Anke faisait son possible pour soutenir sa fille.  « Johanna rentrait à la maison et me disait qu'on la traitait de monstre, d’hermaphrodite et je lui racontais qu’on me taquinait aussi quand j’étais jeune car j’étais petite. Je lui ai exposé qu’elle avait pris sa décision et qu’il allait falloir maintenant se défendre. »

 

Le prochain défi à relever était celui du début de la puberté.

 

« À ce stade, nous sommes entrés en contact avec une transsexuelle adulte qui nous a tout raconté d'elle. Si elle est à présent une femme, elle n'avait pas pu bénéficier d’une opération de changement de sexe avant d‘avoir 40 ans. »

 

« Après l’avoir vue, Johanna était convaincue qu’il fallait tout faire pour éviter de développer de larges épaules, une mâchoire proéminente et la voix basse d'un mâle adulte».

 

Mais pour cela, il fallait que la testostérone que son corps allait commencer à produire puisse être bloquée. C’est pourquoi il était nécessaire de trouver un endocrinologue capable de l’aider à réguler sa production hormonale. C'était une course contre la montre.

 

Ayant trouvé un professionnel compatissant, Anke, Johanna et Hans Georg eurent la difficile tâche de persuader un panel d’experts en déontologie médicale, d’avocats ainsi qu’un prêtre de leur accorder la permission légale de poursuivre le traitement hormonal de Johanna.

 

Anke et Johanna ayant réussi à persuader les experts du bien fondé de leur demande, le traitement hormonal pouvait commencer. Bien que les attitudes soient toujours partagées à son égard, les soutiens à Johanna augmentèrent après sa participation à une émission de la télévision allemande où elle et sa mère racontaient leur histoire. A présent, on la reconnaît dans la rue et on l’interpelle pour la féliciter pour son courage et non pour l’injurier.

 

Il lui faudra attendre encore plusieurs années avant qu’elle ne puisse bénéficier d’une opération de réassignation sexuelle, mais Johanna attend avec impatience cette chirurgie. « Je n’ai jamais eu l’impression que mon pénis faisait vraiment partie de mon corps, » dit-elle.

 

Pour le moment, elle et Anke essayent de convaincre la bureaucratie allemande de modifier le nom de Johannes en Johanna sur ses pièces d’identité ; elles savent que c’est une lutte qui peut durer longtemps. 

 

« Les parents doivent être à l’écoute de leurs enfants. Beaucoup sont dans le cas de Johanna, et c’est pour cela qu’on a décidé de faire connaître son histoire au grand public » dit Anke.  « Beaucoup d'eux sont maintenant adultes, mais quand ils étaient enfants, cette question a été escamotée par leurs parents et leurs écoles ; cachée pendant des années. Tout cela doit changer.

 

 

Johanna aime beaucoup faire du shopping et acheter de nouveaux vêtements

 … et ses cheveux longs lui donnent une apparence plus féminine.

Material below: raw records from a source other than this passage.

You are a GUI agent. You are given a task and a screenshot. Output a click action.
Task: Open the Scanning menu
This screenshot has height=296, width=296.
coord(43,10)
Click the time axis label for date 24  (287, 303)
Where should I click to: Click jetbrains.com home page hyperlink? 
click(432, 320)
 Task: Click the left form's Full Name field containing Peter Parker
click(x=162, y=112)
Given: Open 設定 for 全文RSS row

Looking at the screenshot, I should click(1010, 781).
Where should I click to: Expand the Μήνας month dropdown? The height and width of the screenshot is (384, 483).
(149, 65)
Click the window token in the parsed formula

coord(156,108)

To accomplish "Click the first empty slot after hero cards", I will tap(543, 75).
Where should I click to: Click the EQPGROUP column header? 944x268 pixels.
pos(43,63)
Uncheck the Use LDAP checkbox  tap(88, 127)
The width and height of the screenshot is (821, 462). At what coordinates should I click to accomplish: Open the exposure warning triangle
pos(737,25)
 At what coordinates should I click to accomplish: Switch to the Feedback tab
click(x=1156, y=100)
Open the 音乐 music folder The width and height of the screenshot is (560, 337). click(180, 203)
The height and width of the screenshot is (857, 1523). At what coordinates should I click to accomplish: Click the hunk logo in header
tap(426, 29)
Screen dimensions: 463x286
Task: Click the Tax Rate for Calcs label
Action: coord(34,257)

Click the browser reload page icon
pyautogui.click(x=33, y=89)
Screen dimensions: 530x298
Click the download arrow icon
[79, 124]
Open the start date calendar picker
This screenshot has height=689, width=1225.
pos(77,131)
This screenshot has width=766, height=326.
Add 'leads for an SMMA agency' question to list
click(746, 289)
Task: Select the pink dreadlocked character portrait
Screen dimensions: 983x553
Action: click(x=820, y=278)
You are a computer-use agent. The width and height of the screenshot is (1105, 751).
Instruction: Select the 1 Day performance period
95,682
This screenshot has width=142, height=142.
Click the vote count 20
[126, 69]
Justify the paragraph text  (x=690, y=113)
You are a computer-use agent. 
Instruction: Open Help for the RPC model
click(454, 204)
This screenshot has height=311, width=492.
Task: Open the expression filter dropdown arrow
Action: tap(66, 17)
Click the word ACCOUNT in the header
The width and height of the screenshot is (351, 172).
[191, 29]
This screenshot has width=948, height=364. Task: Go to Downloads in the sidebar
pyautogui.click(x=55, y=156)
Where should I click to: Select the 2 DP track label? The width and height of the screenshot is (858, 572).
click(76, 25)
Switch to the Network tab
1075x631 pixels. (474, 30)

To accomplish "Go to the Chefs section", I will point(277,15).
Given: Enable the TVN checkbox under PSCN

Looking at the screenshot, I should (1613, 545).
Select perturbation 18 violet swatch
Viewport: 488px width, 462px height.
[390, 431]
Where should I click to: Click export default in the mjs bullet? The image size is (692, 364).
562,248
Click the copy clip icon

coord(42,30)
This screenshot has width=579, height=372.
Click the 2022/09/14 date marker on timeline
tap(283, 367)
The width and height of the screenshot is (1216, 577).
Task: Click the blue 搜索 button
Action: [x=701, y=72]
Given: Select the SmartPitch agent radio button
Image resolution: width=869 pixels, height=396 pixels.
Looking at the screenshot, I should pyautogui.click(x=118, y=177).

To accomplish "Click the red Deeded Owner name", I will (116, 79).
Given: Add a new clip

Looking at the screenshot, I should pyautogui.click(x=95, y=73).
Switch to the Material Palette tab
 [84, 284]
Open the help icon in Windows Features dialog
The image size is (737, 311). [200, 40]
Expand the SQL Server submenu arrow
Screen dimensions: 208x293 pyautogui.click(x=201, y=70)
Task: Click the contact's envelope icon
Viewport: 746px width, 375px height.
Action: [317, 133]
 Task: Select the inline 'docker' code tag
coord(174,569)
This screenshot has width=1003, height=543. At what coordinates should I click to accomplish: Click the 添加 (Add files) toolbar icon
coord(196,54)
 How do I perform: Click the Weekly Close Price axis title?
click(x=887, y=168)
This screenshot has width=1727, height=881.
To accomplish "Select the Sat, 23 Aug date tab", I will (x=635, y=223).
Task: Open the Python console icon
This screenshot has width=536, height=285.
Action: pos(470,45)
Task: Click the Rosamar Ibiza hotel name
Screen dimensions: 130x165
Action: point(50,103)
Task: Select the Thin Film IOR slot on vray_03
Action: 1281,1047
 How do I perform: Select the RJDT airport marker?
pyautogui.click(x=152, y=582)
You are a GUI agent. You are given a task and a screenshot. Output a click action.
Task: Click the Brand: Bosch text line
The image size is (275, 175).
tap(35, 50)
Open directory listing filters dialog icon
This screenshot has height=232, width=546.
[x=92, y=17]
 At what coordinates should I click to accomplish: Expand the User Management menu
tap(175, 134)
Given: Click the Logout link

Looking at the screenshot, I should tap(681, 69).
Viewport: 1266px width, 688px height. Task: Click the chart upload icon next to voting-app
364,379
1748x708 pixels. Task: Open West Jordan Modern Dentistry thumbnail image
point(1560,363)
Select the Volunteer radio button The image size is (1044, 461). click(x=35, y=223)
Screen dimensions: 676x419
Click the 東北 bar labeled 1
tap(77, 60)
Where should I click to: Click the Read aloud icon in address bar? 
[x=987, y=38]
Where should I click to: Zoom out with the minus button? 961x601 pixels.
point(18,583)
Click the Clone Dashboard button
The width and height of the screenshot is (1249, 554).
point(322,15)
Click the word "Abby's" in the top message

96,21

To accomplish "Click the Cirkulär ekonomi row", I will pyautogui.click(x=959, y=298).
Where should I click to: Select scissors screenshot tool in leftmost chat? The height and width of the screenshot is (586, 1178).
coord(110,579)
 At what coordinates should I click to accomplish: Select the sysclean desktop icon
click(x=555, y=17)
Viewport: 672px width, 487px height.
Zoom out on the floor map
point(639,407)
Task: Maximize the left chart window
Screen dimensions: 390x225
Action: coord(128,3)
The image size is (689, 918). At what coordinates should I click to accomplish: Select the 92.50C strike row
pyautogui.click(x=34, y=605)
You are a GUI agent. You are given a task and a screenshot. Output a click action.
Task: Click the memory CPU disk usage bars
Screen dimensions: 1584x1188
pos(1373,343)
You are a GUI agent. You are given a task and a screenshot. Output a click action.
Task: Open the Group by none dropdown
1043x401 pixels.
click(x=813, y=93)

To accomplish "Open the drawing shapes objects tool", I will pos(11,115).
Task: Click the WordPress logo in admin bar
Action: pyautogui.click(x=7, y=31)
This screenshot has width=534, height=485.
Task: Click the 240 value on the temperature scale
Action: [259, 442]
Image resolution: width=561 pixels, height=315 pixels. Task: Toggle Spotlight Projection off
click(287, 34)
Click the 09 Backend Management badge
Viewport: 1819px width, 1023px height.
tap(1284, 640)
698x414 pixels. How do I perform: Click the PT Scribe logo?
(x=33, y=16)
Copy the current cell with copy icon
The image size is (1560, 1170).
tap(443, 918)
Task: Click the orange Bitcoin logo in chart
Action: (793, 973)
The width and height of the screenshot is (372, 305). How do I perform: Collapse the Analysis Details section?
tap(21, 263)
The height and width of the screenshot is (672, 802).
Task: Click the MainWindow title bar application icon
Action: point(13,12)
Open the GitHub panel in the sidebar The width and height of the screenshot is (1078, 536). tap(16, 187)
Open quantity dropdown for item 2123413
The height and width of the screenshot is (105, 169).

 Johanna savait qu’elle était une fille dès l’âge de deux ans.

 

 

 

 

L’important précédent que crée le cas de Johanna :

 

A 14 ans, Johanna est la personne la plus jeune en Allemagne à avoir reçu une permission légale pour pouvoir accéder à des prises d’estrogènes. Quand le comité de déontologie approuva sa demande, cela permis à d’autres cas de transsexualisme d’être examinés avec bienveillance. La presse allemande elle-même reconnu le courage de Johanna et le prestigieux journal Bild soutint Johanna et sa mère dans leur sensibilisation du public pour que le droit d’être une femme lui soit accordé.